Mi portò il bicchiere e si sedette davanti a me.
Iniziammo a mangiare, e io divorai il mio cornetto.
Mi guardò ed iniziò a ridere: “Sei tutta sporca!”
Mi porse un tovagliolo con cui pulirmi il viso.
Dopo aver mangiato andammo a vedere la tv sul divano, in salotto.
Girammo minimo una ventina di canali, e non c’era niente di interessante.
Mentre cercava attentamente qualche programma decente, io lo osservavo.
Dio se volevo avvicinarmi a lui di più, e magari baciarlo.
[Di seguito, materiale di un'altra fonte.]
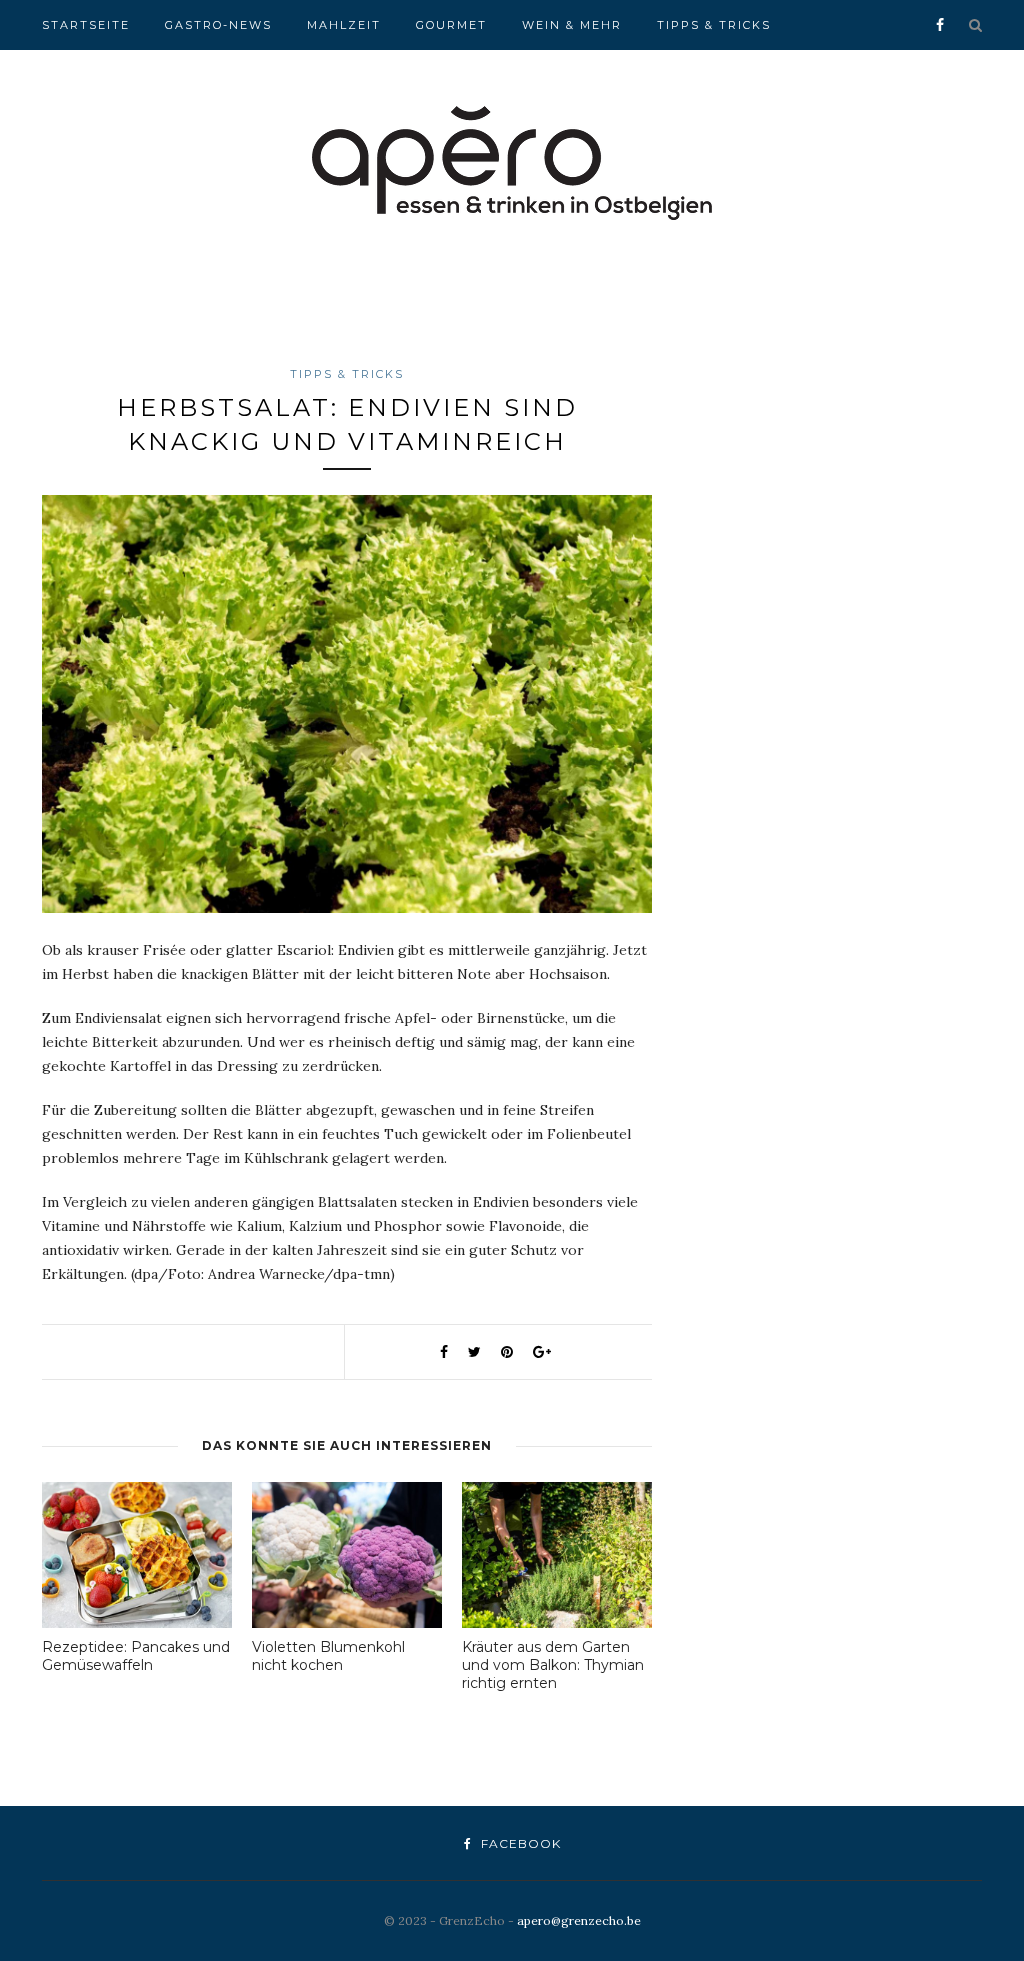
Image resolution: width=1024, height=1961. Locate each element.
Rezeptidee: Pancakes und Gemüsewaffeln (136, 1656)
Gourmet (451, 25)
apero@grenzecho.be (579, 1920)
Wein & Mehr (572, 25)
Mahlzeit (344, 25)
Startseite (86, 25)
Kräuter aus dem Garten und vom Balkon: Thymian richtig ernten (553, 1665)
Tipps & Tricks (714, 25)
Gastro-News (218, 25)
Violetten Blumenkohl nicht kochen (328, 1656)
Sì, baciarlo.
Non capivo cosa mi passava per la testa.
Avevo voglia di avvicinarmi, ma dovevo controllarmi.
Com’è che si baciava?
Non riuscivo a ricordarlo, ma pensavo sarebbe dovuto venire naturale.
Il controllo che speravo di mantenere non c’era più ormai.
Mi avvicinai a lui, gli presi il mento in modo da farlo girare verso di me e avvicinai le mie labbra lentamente sulle sue.
Esitò per un po’, ma poi non aspettò per far si che la sua lingua si facesse spazio nella mia bocca, trovando la mia e giocandoci.
Sembrava quasi si rincorressero.
Non sapevo più dov’ero, e non mi importava.
Non percepivo i rumori della tv, ma non era importante.
Niente importava.
Percepivo solo lui, e le sue braccia attorno a me.